Set tasks ::
A: Please repeat everything in the passage on Mayall's politics from "Mr Reed detected" down to "or the left.", word for word.
B: For each statement below, say yes or no according to the passage on Mayall's politics, and quote the words that settle it. (i) The character B'Stard joined New Labour in 2006. (ii) Mr Reed said his view of the actor's politics rested on personal insight. (iii) George Eustice worked with Mayall on the No2AV campaign.

Source excerpt ::
## BEGIN

Rick in the Young Ones had been a painful, middle-class pastiche of the worst kind of left-wingery, he said. "Deep down, you knew he was a Tory."
Yet his later character B'Stard had crossed the floor in 2006 to join New Labour, remaining just as heinous as his previous Conservative incarnation had been - or perhaps more so.
"He used to be a baddie," Mayall continued in the Sky News interview. But after switching teams, he became "really evil, like Satan's nasty brother".
Mr Reed detected within the actor an ideological proximity to Old Labour, although he emphasised this was speculation not based on any particular personal insight.
But Mr Elliot concluded that Mayall was probably motivated by a more general "anti-politics feeling" than any particular leanings to the right or the left.
B'Stard campaigned in the No-to-AV referendum broadcast under a multi-coloured banner to imply that AV would make coalitions more likely
Conservative MP George Eustice, who worked with Mayall on both the anti-euro No Campaign and the No2AV campaign, said he had not found him to be an intensely political person - just someone who cared deeply about these particular issues.
He also put forward another theory about why so little had entered the public domain about Mayall's personal political beliefs.
Dabbling in party politics risked alienating both viewers and broadcasters, which have a duty to remain politically neutral - and could therefore have been bad for business.
"Anyone who has got a career based on getting contracts with the BBC and the like, their agents are not keen on them getting involved in anything remotely political," he said.
"But when there was an issue that he really cared about, he wasn't scared to put his head about the parapet."

## END

Source material ::
## BEGIN

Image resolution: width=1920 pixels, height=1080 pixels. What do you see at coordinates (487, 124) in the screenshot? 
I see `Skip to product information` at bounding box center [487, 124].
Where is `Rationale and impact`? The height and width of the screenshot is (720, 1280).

## END

Answers provided ::
A:
Mr Reed detected within the actor an ideological proximity to Old Labour, although he emphasised this was speculation not based on any particular personal insight.
But Mr Elliot concluded that Mayall was probably motivated by a more general "anti-politics feeling" than any particular leanings to the right or the left.

B:
(i) Yes: "his later character B'Stard had crossed the floor in 2006 to join New Labour"
(ii) No: "he emphasised this was speculation not based on any particular personal insight"
(iii) Yes: "who worked with Mayall on both the anti-euro No Campaign and the No2AV campaign"